Problem. Build a suffix tree of S$ by inserting each suffix into a trie (naive O(n²)), then answer "is P a substring of S?" in O(|P|).

Input. A string S and a list of query patterns. Output. For each pattern, true/false. Constraints. 1 ≤ |S| ≤ 2000. Lowercase letters. Hints. - Append a sentinel $ that does not appear in S. - Store edges as [start, end] index pairs; never copy substrings. - To query, walk from the root matching characters along edge labels.

Starter — Go.

package main

import "fmt"

type Node struct { start, end int; children map[byte]*Node }

func build(s string) *Node { /* insert each suffix; split on divergence */ return nil }
func contains(root *Node, s, p string) bool { /* walk down following p */ return false }

func main() {
    s := "mississippi$"
    root := build(s)
    fmt.Println(contains(root, s, "issi")) // true
}

Starter — Java.

import java.util.*;
public class T1 {
    static class Node { int start, end; Map<Character,Node> ch=new HashMap<>(); }
    static Node build(String s){ /* TODO */ return null; }
    static boolean contains(Node root, String s, String p){ /* TODO */ return false; }
    public static void main(String[] a){
        String s="mississippi$";
        System.out.println(contains(build(s), s, "issi")); // true
    }
}

Starter — Python.

class Node:
    def __init__(self, s, e): self.start = s; self.end = e; self.ch = {}

def build(s): ...        # insert each suffix, split on divergence
def contains(root, s, p): ...

if __name__ == "__main__":
    s = "mississippi$"
    print(contains(build(s), s, "issi"))  # True


Task 2 — Count leaves under a node (occurrence count)
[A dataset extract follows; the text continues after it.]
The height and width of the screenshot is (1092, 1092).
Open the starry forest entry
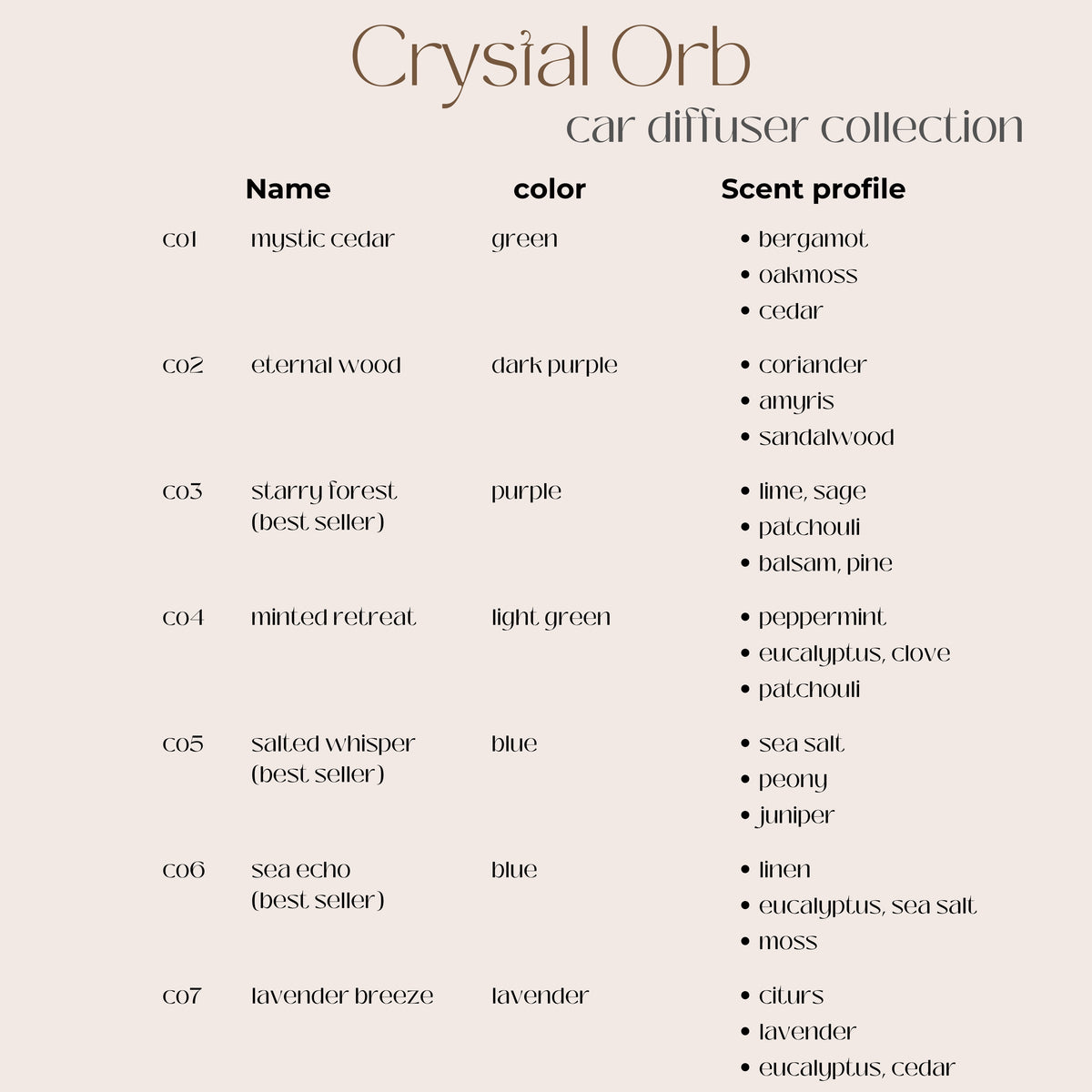pyautogui.click(x=324, y=492)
Problem. Extend Task 1: for a pattern P that occurs, return how many times it occurs in S (= number of leaves in the subtree below P's endpoint).

Input. S, queries P. Output. Occurrence count per query (0 if absent). Constraints. 1 ≤ |S| ≤ 2000. Hints. - Precompute, by one post-order DFS, the leaf count under each node. - Walk to P's endpoint, then read the leaf count of the node you land on (or the child whose edge you ended inside). - A node with no children is a leaf (count 1).

Starter — Python.

def occurrences(root, s, p):
    # walk to endpoint of p, then return leaf-count of that subtree
    ...

Starter — Go.

func leafCount(n *Node) int { /* DFS: 1 if no children, else sum */ return 0 }
func occurrences(root *Node, s, p string) int { /* walk then count */ return 0 }

Starter — Java.

static int leafCount(Node n){ /* DFS */ return 0; }
static int occurrences(Node root, String s, String p){ /* TODO */ return 0; }


Task 3 — Number of distinct substrings

Problem. Count the distinct non-empty substrings of S as the sum of edge-label lengths over the tree of S$, minus the n+1 substrings that contain $.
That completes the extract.